Tuesday, March 29, 2011

BP1_Welcome to my blog



 

(animation used with permission from activeden)

This blog will explore and evaluate digital tools teachers and educators can use to increase the visual literacy skills needed by a 21st century learner.  Some of these tools will help students be more effective and savvy consumers of the images in which they are daily inundated.
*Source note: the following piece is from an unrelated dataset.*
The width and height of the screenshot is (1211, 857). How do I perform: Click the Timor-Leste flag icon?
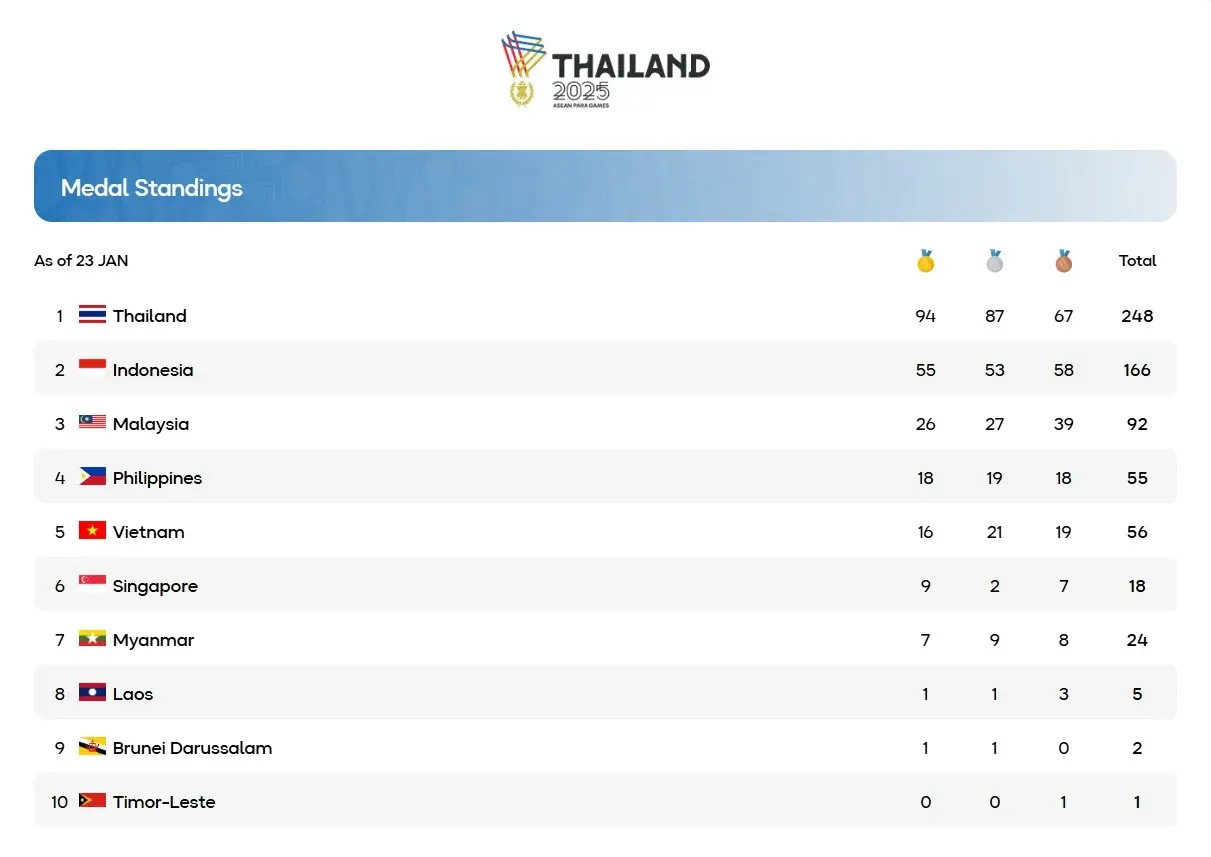pyautogui.click(x=92, y=801)
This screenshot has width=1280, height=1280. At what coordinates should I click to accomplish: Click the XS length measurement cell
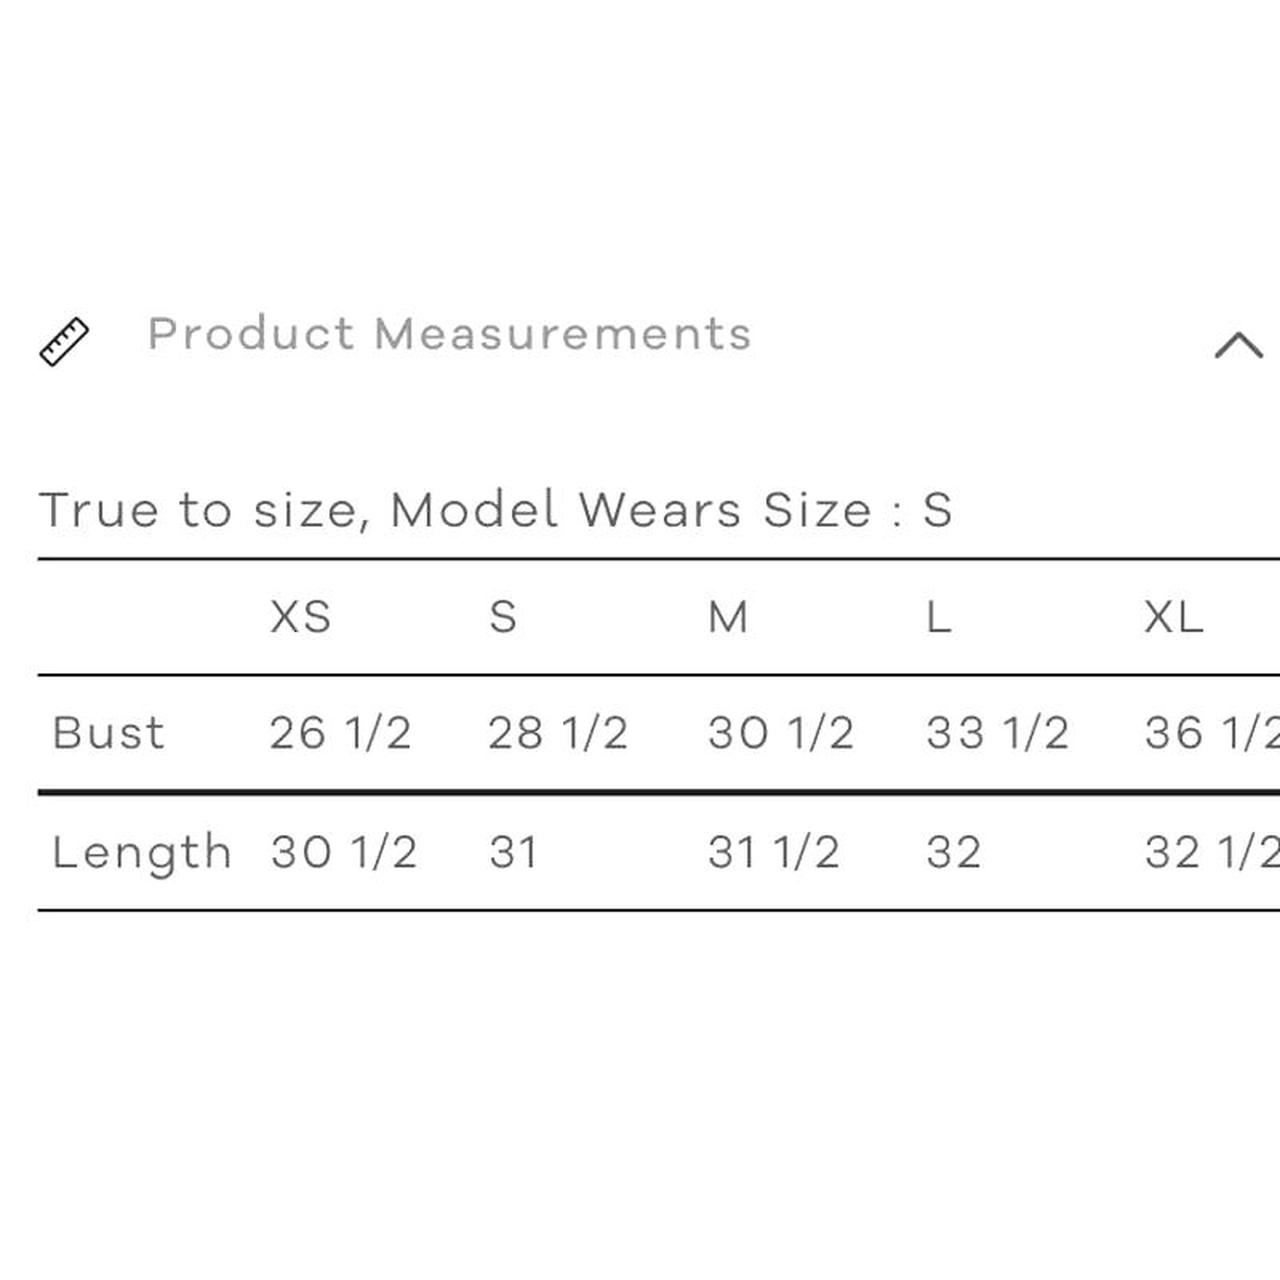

Other tools will help students become effective and ethical designers, composers and producers of visual information.    
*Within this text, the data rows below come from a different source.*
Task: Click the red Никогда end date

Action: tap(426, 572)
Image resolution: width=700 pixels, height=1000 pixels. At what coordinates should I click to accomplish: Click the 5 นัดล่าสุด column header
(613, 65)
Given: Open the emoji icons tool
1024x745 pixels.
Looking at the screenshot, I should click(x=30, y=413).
In addition to helping students expand and extend the visual literacy skills needed to successfully enter a technological work force, educators also must prepare students to perform acceptably on the tests demanded from local, state and federal entities.  Florida’s reading test (FCAT) groups reading skills into four clusters.  Analysis of the longitudinal study done over three years shows that students performed least well in Cluster 4, “Reference and Research.”  This cluster demands that students locate, interpret and analyze information gathered from a variety of sources, including charts, graphs, photographs and other visual imagery.  My own personal experience reflects this trend in Florida.  My students are, ironically, less and less capable of evaluating visual stimuli, the more they are bombarded by it through their culture.
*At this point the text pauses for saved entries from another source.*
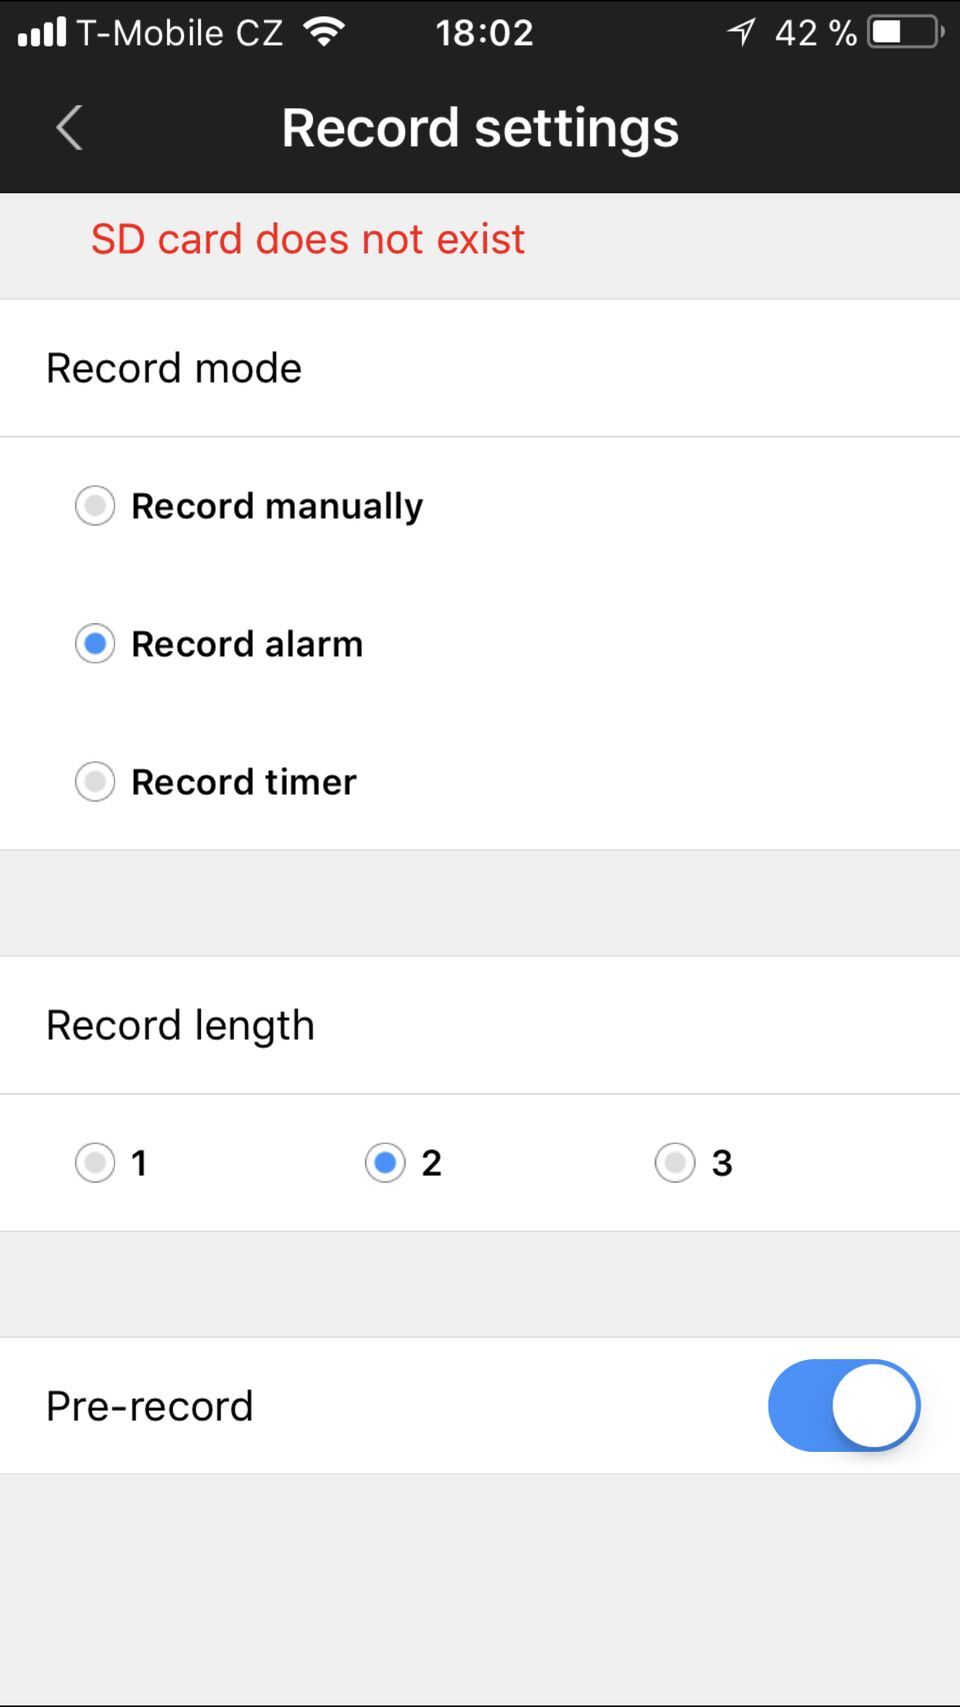The image size is (960, 1707).
Task: Set record length to 2
Action: click(x=385, y=1163)
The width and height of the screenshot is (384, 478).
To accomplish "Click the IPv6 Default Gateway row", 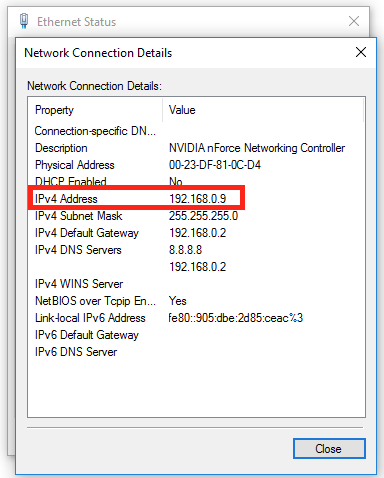I will (197, 335).
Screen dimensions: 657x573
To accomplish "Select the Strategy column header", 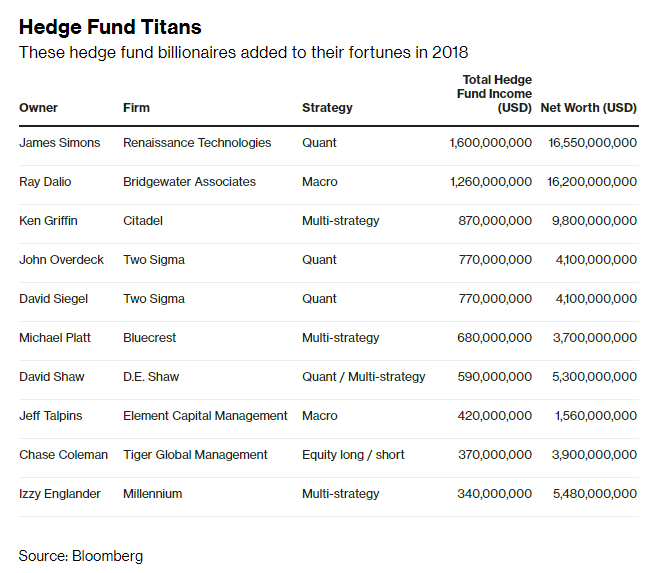I will point(327,108).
Each post in this blog will compare a few digital tools for creating a specific thinking tool. The tools appraised will not be an exhaustive list of available tools.  Instead my investigation will be a thorough evaluation of a few. One will be highly recommended, which means I will be trying it with my students (3rd grade- public school). This rubric will be used to evaluate and rank the tools. Additionally, I will provide a brief narrative review.  Both the numeric score generated by the rubric and my narrative analysis will be used to "highly recommend" one tool.